The Denver Post interview comes as Romney and Obama are fighting a heated battle for Colorado, whose significant Hispanic population could determine which candidate receives the state's nine electoral votes.
Throughout the Republican primary, Romney took an aggressive tack on immigration, saying in debates that he approved of "self-deportation," where undocumented workers would choose to leave the country on their own because they were unable to find work. He assailed rival Rick Perry, the Texas governor, for allowing illegal immigrants to attend Texas state colleges and universities at reduced, in-state tuition rates. Romney always has said he supports a path to citizenship for illegal immigrants who serve in the military.
After Romney secured the nomination, he indicated he would review potential legislation from Florida Sen.
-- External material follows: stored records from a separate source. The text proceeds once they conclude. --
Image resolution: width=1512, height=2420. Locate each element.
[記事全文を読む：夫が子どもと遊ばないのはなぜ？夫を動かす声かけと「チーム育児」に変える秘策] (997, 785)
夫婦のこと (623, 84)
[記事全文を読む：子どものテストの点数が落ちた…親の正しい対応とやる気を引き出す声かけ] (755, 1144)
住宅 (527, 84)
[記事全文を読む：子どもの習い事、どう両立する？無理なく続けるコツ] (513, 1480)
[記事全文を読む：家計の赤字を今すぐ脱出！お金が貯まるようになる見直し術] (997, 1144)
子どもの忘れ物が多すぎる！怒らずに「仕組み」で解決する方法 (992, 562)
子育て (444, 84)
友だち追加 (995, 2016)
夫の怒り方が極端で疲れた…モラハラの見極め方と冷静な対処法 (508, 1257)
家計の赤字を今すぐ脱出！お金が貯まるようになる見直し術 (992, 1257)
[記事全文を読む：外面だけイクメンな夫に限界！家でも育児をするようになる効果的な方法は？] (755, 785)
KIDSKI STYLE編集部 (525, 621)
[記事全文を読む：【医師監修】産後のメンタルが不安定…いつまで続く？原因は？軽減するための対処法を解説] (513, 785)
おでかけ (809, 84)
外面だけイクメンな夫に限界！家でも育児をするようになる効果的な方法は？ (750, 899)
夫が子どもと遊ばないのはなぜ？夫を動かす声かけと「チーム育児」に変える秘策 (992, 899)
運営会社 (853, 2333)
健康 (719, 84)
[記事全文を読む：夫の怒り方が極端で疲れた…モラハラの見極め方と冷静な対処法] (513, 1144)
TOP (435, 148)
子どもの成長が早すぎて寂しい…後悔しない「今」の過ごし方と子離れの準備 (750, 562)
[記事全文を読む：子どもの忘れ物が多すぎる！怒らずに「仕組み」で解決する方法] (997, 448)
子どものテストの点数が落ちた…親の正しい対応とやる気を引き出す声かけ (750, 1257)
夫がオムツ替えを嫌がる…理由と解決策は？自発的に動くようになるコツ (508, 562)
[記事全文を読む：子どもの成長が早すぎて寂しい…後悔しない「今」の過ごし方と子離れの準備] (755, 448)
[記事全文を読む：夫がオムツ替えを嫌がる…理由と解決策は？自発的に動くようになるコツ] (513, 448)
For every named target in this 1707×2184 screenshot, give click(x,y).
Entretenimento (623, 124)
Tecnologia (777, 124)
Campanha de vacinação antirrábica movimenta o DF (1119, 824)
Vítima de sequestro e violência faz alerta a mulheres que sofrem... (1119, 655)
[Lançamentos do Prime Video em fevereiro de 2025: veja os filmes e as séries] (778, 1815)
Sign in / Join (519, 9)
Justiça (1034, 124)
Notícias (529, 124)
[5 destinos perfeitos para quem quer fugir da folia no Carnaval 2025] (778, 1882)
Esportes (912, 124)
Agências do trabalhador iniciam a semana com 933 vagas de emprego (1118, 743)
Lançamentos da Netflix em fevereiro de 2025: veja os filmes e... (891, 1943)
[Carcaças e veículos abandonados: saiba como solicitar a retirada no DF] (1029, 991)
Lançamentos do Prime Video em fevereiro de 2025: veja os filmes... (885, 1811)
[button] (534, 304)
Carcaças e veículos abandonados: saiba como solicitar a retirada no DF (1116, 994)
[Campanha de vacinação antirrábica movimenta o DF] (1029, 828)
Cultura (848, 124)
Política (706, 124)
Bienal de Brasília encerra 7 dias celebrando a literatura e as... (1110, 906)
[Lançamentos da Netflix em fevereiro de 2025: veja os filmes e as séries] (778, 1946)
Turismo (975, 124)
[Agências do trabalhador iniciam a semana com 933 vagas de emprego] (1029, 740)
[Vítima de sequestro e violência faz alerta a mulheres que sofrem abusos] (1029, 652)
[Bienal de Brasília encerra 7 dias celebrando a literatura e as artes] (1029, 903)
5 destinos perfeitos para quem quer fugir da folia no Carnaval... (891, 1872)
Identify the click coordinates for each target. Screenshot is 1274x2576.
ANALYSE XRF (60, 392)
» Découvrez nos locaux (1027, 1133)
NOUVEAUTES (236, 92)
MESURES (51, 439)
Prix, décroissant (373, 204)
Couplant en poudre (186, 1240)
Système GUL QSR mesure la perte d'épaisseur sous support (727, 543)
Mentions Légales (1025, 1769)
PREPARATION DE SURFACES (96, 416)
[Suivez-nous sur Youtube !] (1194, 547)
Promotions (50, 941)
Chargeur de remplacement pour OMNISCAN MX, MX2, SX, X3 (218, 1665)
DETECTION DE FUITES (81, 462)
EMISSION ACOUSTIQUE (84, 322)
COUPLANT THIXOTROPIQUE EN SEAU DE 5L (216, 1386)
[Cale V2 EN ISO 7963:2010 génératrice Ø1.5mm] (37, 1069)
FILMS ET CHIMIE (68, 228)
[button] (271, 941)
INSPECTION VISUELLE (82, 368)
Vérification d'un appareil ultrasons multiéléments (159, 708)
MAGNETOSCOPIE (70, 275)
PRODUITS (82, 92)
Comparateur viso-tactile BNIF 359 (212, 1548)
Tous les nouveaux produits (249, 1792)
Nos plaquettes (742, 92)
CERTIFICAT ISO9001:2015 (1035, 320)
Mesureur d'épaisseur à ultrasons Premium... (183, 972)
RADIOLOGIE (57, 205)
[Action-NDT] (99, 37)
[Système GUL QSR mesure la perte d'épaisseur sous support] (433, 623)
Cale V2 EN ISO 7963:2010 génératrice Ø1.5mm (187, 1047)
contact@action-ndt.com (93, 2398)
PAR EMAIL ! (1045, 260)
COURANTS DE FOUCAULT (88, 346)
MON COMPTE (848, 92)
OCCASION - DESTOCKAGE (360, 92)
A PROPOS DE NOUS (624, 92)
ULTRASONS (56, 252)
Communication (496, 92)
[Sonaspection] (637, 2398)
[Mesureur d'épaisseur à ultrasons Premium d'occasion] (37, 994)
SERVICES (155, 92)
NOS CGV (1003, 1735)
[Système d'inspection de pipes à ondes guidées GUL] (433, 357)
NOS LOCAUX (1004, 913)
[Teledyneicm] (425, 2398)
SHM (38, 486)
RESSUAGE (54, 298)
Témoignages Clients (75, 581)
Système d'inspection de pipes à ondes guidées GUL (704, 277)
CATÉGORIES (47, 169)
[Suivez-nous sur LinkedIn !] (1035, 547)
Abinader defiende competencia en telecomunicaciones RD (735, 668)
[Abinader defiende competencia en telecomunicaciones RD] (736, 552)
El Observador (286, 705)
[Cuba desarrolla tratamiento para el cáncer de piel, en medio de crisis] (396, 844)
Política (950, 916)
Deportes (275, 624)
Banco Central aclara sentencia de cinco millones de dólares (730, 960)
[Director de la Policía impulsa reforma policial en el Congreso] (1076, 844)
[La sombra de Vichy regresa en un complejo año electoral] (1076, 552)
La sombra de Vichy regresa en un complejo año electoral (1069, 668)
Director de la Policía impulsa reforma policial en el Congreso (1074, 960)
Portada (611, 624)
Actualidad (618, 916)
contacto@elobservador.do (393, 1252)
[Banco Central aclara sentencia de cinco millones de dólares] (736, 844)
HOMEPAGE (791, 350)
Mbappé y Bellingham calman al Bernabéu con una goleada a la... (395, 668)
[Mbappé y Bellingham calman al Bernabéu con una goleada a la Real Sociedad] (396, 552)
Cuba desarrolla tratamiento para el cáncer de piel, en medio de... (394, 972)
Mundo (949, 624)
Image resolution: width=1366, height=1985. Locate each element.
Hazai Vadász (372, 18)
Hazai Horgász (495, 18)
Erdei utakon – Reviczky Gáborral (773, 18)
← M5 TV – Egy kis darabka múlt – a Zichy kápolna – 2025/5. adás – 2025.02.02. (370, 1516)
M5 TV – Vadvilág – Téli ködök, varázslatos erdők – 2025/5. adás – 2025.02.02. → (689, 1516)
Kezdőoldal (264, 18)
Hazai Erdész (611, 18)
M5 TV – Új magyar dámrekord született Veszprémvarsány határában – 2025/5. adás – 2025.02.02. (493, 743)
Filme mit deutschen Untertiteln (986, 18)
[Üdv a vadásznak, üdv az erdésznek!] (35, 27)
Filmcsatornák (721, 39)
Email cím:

Marco Rubio that would allow some young illegal immigrants a way to stay in the country.
In another interview Monday with Denver television station KDVR, Romney laid out a possible scenario for paying for proposal to cut all income tax rates by 20 percent. He's previously said the cuts would be funded by closing loopholes and deductions, but that the specifics would have to be worked out with Congress.
"As an option you could say everybody's going to get up to a $17,000 deduction; and you could use your charitable deduction, your home mortgage deduction, or others — your health care deduction, and you can fill that bucket, if you will, that $17,000 bucket that way," Romney said. "And higher income people might have a lower number."
The new details came as Romney and Obama went into seclusion Tuesday to practice for the debate, underscoring the high stakes for both in their first televised encounter. Obama is at a resort in Henderson, Nev., while Romney was spending most of the day at a hotel on the outskirts of Denver, where the debate is being held. He planned at some point Tuesday to tour the debate stage that was set up on the University of Denver campus.
With just five weeks until Election Day, they dispatched their wives and running mates to court voters in key states, such as the critical battleground of Ohio, where early voting began Tuesday. Balloting already is under way in other states.
In Pennsylvania, a judge blocked a requirement that all voters show photo ID in this year's election, a victory for Democrats who argued it would prevent the elderly and minorities from voting. But voters will have to show identification in some other states as part of a wave of new policies approved primarily by Republican-controlled legislatures.
GOP vice presidential nominee Paul Ryan was visiting three Iowa towns during a bus tour Tuesday, while Vice President Joe Biden scheduled two events in North Carolina, another swing state. First lady Michelle Obama was campaigning in Ohio and Seattle, and Ann Romney was attending a rally in Littleton, outside Denver.
In Clinton, Iowa, a voter asked Ryan about video of Romney saying 47 percent of Americans don't pay income taxes and are dependent on government. The voter wanted to know if there is a way to collect something from everyone.
"I have an idea: Let's help them get jobs so they can get good paychecks and then they're good taxpayers," Ryan said. He did not mention that military members serving in war zones and retired seniors are among the millions of people who do not owe federal income taxes.
Ryan acknowledged, however, Romney's comments about those people muddled the political landscape.
"Sometimes the point doesn't get made the right way," he said.
Ryan also tried to invoke optimism as his ticket trails in the polls. He predicted the debates would spark a shift.
"Now we're entering what we call the debate and choice phase of this campaign," Ryan told The Jay Weber Show on Milwaukee's 1130 WISN talk radio. "People are going to focus on this. The debates are going to give us a chance to highlight our differences, and we're entering the phase where we get to frame the choice of this election."
Associated Press writers Philip Elliott in Clinton, Iowa, and Kasie Hunt in Denver contributed to this report.